Огюст понял, что все решится в несколько следующих мгновений, а его чутье, чутье уже бывалого опытного воина, подсказало ему, что этот враг пощады не даст…
Русский офицер фехтовал великолепно, и уже после нескольких его выпадов квартирмейстеру пришлось отступить, и он оказался вплотную к пылающей стене сарая, часть которой уже рухнула, образуя огненный провал. Дальше некуда было отступать, и Огюст, видя, что противник превосходит его в искусстве владения саблей, решился на отчаянный ход. Сделав обманное движение, заставив врага широко шагнуть вперед и утратить таким образом свое преимущество в росте, квартирмейстер изо всей силы нанес удар по основанию его сабли, рассчитывая выбить ее у офицера. Страшная ошибка! Монферран слышал, но в эту минуту позабыл о небывалой прочности русских клинков. От удара лезвие его собственной сабли разлетелось пополам, в руке его остался обломок длиною в ладонь, а сам он от толчка и от неожиданности потерял равновесие и упал на спину, к счастью для себя, не в огонь, а в промежуток между двумя пылающими бревнами.
В этот миг он сам оказался в том же положении, в каком минуту назад был мальчишка-казак. Его противник взмахнул саблей и несколько мгновений смотрел на лежащего, будто прикидывая, куда поразить его длинным голубоватым лезвием. Огюст понял, что если он вскрикнет или сделает попытку заслониться от удара, то будет немедленно убит: враг словно ждал от него проявления малейшей слабости. И он не шелохнулся, спокойно глядя в искаженное ненавистью лицо офицера. Но, наконец, нервы его не выдержали, и он сказал, тщетно пытаясь перевести дыхание:
— Послушайте, мсье, мы с вами не в театре. Сцена затягивается. Рубите, наконец, или дайте мне встать.
Офицер тихо и хрипло выругался, затем отступил на полшага и чуть ниже опустил свою саблю.

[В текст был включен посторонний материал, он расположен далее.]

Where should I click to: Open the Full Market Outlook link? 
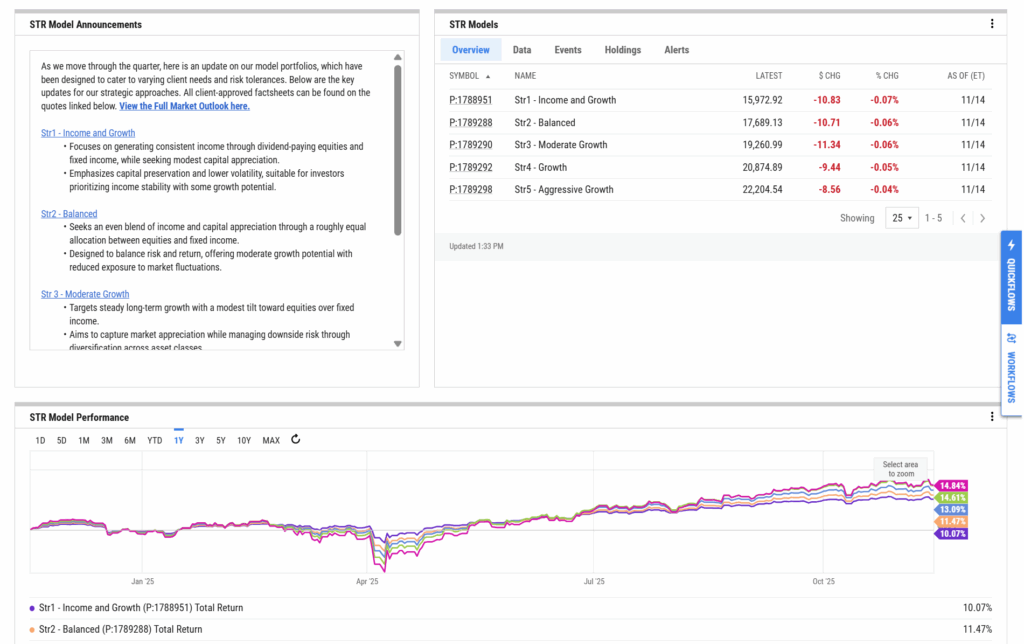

— Вставайте! — проговорил он на довольно правильном французском языке.
Собрав остатки сил, Огюст поднялся на ноги. У него начала кружиться голова, и в сознание вдруг проникла мысль, полная безумного отчаяния: «Плен! Я в плену! Господи, да что же это такое?! Лучше бы он убил меня!»
Но дальнейшее тут же заставило его раскаяться в этой греховной мысли.
Офицер, держа саблю на уровне его груди, глухо спросил:
— Где полк? Куда делся полк?
— Перешел реку, — спокойно ответил Огюст.
— Каким образом? Здесь нет брода.
— По мосту. Видите веревки. Мы навели понтонный временный мост.
Офицер скрипнул зубами.
— Откуда взялись понтоны? У вас их не было!
— Зато в этих сараях были бочки, — довольно веселым тоном, сумев справиться с собою, проговорил Монферран. — Что же вы не велели вашим лазутчикам их убрать?
— Никто не думал, что французы бывают так изобретательны! — зло произнес офицер. — Кто это придумал?
— Я, — не раздумывая, с достоинством ответил молодой человек. — И я же приказал поджечь сараи, чтобы дым заслонил отступление полка.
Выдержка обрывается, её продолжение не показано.